Humans were categorised and valued differently then, as they have been throughout human history. A daily Jewish prayer for men went: ‘Blessed be God that he did not make me a Gentile; blessed be God that he did not make me ignorant [or a slave]; blessed be God that he did not make me a woman’ (Tosefta Berakoth 7:18). Ancient Persians and Greeks, including Socrates and Plato, gave thanks that they were born a woman, a barbarian or a beast. Wars have been fought against others who were viewed as inferior to ‘us.’ We continue to make distinctions based on where people are from, their level of education, their physical looks and abilities, their mental capacity, and other arbitrary criteria. All these are rejected by Christianity.
Removing such ingrained perspectives was not easy for the first Christians, and it continues to be a struggle. Such is the power of the desire to categorise and discriminate. Paul repeatedly rejected differences in the status of various groups of people (Romans 10:12; 1 Corinthians 7:19; 12:13; Ephesians 2:11-13; Colossians 3:11). Gradually, the early church came to see that ‘even’ Gentiles could become Christians (Acts 11:18). Progress on slavery was slower, and with women even slower again. Yet Paul had undermined the basis for all such prejudices. One’s social status is irrelevant in the eyes of God, who views Gentiles, women, slaves, barbarians and anyone else rejected or devalued by society as equal partakers in Christ.

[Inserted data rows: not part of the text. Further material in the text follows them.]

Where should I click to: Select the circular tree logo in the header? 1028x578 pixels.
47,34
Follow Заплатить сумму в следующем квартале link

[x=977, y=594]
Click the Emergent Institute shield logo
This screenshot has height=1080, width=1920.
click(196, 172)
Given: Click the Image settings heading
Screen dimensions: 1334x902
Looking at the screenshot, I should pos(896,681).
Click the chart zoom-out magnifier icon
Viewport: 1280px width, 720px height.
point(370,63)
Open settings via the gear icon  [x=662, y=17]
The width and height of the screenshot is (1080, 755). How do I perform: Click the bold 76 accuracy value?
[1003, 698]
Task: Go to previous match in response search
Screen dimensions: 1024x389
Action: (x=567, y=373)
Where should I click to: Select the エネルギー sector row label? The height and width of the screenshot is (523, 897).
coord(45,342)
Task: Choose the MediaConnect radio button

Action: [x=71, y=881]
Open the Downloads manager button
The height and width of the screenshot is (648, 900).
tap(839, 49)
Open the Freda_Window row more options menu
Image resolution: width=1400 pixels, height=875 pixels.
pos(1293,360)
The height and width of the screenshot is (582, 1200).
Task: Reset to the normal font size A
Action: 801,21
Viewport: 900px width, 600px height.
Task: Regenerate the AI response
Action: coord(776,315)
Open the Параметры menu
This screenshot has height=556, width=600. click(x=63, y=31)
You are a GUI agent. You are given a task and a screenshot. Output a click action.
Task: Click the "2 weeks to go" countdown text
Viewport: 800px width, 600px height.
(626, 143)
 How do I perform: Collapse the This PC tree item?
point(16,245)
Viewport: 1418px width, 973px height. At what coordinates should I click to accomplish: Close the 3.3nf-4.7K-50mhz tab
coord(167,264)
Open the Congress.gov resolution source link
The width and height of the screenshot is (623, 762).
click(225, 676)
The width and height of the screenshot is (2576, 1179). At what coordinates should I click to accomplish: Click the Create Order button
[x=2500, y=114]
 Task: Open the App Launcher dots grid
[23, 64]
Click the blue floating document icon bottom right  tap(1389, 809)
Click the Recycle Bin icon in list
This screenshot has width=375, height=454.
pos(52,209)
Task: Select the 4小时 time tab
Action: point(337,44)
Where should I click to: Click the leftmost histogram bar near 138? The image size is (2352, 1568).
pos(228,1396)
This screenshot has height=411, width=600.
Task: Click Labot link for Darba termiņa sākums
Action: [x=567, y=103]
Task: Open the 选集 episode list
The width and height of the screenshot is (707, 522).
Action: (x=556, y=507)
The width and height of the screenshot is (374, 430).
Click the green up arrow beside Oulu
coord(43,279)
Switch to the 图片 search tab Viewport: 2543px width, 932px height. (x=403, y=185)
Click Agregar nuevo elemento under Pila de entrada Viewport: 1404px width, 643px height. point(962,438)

While differences in the roles of women and wives are retained in the New Testament, their status as people is equal to that of men. Genesis 1:27 states that humans are created in the image of God, ‘male and female’; Galatians 3:28 retains ‘and’ in the Greek, not ‘nor.’ Greek, Roman and Jewish societies viewed women as inferior and spoke of them in condescending ways, restricted their education, exploited them sexually and otherwise discriminated against them. Christians were not to act that way.
The challenge for us today is to see where we treat people differently because of arbitrary distinctions. Much remains to be done to view all people as images of God. We are all equal in our need for Christ, and we all come to him on the basis of what Jesus has done, not what we could do. Nothing about us makes us more or less deserving of the grace of God. Once in Christ there are no distinctions and we should treat all as God would. It is a small step further to see that we must do good to all people, not just those who are believers (Galatians 6:10). Christians should not be prejudiced towards others. Being equal means we are equally accountable, not that we cannot criticise one another’s behaviours and attitudes. Paul makes it clear later that those in Christ should live distinctively Christian lives (Galatians 5:19-25). What he rejects is any claim that some humans are more or less important than others in the eyes of God. This makes it wrong to treat people differently because of any arbitrary characteristic we may use to differentiate between the value of different groups of people.